**Provided records:**
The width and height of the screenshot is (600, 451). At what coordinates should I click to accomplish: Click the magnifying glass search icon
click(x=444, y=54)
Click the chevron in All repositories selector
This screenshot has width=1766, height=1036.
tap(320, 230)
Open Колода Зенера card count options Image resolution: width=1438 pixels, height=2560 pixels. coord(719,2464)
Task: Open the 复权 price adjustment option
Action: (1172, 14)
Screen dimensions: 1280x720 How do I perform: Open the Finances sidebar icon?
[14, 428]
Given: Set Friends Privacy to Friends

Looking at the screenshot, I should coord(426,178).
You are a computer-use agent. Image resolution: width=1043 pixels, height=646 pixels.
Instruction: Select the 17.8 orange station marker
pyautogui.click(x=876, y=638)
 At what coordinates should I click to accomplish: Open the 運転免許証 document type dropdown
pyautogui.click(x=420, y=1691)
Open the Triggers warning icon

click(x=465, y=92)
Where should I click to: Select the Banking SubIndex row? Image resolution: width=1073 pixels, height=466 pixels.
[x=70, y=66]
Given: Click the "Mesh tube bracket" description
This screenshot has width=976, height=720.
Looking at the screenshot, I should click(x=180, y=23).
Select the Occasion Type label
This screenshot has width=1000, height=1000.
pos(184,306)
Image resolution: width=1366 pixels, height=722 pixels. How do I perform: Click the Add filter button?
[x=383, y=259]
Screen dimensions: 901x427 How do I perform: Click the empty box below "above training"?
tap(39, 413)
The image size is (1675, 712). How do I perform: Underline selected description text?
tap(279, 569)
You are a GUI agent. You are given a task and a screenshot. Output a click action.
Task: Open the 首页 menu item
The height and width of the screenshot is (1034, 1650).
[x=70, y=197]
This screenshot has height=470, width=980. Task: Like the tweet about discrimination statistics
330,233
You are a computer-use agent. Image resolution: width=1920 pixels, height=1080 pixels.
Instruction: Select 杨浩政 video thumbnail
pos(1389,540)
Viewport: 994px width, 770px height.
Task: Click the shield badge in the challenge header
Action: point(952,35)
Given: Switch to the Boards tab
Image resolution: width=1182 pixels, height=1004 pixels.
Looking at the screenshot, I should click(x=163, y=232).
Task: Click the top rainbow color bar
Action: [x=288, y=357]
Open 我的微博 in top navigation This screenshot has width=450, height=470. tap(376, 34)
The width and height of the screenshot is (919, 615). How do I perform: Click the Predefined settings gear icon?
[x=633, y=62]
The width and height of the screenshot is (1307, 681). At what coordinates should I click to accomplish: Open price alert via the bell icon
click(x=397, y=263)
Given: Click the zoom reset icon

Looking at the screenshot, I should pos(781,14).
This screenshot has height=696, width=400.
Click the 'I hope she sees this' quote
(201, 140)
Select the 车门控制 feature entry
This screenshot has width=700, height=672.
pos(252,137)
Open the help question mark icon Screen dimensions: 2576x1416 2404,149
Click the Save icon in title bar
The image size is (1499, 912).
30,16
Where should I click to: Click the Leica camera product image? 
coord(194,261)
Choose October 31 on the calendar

**Exercise prompt:** Exactly reproduce the lines of the entries above, from the one containing "Where should I click to: Click" to the very last, and no others.

**Completed exercise:**
Where should I click to: Click the Leica camera product image? 
coord(194,261)
Choose October 31 on the calendar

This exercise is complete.